Personalised versus standardised dosing of occlusion therapy for amblyopia: A randomised controlled trial

Abstract

Objectives

To compare a novel, model-based personalised dosing strategy (PDS) with a standardised (best practice) occlusion dosing strategy (SDS) for the treatment of childhood amblyopia. We have utilised archived clinical trial data sets to develop a statistical model that aims to optimise the prescription of occlusion therapy. This approach, whose effectiveness has not previously been evaluated, incorporates within its underlying model: patient age, severity and type of amblyopia.

Methods

Randomised, parallel group design with PDS and SDS arms each having within or pre-trial optical treatment.

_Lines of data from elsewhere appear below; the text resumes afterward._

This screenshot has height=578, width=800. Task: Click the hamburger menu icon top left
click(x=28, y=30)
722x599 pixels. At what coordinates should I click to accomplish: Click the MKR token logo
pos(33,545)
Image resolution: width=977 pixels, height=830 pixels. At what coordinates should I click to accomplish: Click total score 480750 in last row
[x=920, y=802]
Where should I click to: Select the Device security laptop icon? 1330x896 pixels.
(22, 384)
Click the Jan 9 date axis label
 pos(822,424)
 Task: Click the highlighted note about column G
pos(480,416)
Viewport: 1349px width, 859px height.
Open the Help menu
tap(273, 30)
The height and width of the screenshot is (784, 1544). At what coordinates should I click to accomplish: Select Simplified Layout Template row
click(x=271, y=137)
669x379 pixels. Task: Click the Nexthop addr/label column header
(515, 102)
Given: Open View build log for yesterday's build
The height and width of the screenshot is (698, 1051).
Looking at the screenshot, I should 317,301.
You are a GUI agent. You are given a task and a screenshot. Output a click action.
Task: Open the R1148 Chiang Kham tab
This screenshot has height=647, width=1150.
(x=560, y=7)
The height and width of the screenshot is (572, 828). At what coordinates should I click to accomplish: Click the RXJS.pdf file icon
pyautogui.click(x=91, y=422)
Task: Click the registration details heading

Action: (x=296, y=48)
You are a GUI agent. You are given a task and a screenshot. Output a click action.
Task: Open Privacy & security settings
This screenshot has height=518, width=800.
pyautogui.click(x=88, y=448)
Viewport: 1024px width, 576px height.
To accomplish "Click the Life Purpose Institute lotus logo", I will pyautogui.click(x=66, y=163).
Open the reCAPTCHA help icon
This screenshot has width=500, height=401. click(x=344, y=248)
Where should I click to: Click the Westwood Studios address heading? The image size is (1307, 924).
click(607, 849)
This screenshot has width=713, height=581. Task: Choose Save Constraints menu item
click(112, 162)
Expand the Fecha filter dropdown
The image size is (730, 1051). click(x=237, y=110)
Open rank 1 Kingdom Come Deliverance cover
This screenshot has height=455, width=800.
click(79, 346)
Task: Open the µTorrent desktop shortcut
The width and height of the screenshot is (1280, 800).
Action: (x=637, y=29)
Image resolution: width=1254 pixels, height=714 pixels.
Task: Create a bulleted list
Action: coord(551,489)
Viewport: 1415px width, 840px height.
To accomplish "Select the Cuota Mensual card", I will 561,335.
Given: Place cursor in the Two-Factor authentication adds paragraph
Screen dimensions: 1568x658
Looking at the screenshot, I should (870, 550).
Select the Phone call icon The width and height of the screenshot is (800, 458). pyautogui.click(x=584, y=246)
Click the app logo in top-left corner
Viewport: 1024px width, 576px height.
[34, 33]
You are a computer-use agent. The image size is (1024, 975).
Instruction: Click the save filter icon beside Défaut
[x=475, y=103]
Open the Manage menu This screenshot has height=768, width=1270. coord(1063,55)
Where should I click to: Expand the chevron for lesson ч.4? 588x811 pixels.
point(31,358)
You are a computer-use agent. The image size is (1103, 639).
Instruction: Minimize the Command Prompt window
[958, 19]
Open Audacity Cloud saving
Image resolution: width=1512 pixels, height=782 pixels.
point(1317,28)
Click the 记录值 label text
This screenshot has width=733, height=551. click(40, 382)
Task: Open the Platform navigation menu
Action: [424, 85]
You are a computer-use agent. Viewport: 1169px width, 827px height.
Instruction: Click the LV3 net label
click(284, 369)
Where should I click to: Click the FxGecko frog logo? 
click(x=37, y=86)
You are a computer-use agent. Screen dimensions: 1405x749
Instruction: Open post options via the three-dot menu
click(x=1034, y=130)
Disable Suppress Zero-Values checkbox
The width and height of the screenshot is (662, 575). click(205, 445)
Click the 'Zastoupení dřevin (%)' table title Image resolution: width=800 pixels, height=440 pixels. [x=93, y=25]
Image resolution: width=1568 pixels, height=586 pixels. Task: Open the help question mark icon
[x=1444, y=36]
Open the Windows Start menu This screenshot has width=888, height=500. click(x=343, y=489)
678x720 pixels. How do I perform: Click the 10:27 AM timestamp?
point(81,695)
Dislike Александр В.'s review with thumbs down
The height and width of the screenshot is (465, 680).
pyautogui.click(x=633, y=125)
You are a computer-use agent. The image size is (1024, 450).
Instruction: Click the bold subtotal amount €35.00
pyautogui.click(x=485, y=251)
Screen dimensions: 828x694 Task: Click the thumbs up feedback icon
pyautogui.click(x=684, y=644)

Actual worn occlusion for both PDS and SDS groups was objectively recorded using occlusion dose monitors (ODMs).

Results

Of the 94 initially enrolled participants, 50 were male, 44 female, mean [IQR] age 5.53 [4.79–6.02] years. The improvement in logMAR acuity in the 68 participants remaining in the trial subsequent to optical treatment and not having withdrawn did not differ (p = 0.641) between the PDS and SDS groups: median [IQR] improvement 0.250 [0.13−0.39] in the PDS group, 0.225 [0.14−0.32] in the SDS group. A subset (n = 28) of participants were objectively observed to have occluded for every day prescribed. In these, we found that, after allowing for slightly higher prescribed doses of occlusion in the SDS group, adherence in the PDS group to be ∼20% greater than in the SDS group.

Conclusion

Whilst the PDS and SDS groups demonstrated equivalent visual performance and temporal outcomes, there is evidence that the PDS results in improved adherence with therapy likely to have arisen due to increased patient engagement with this novel regimen.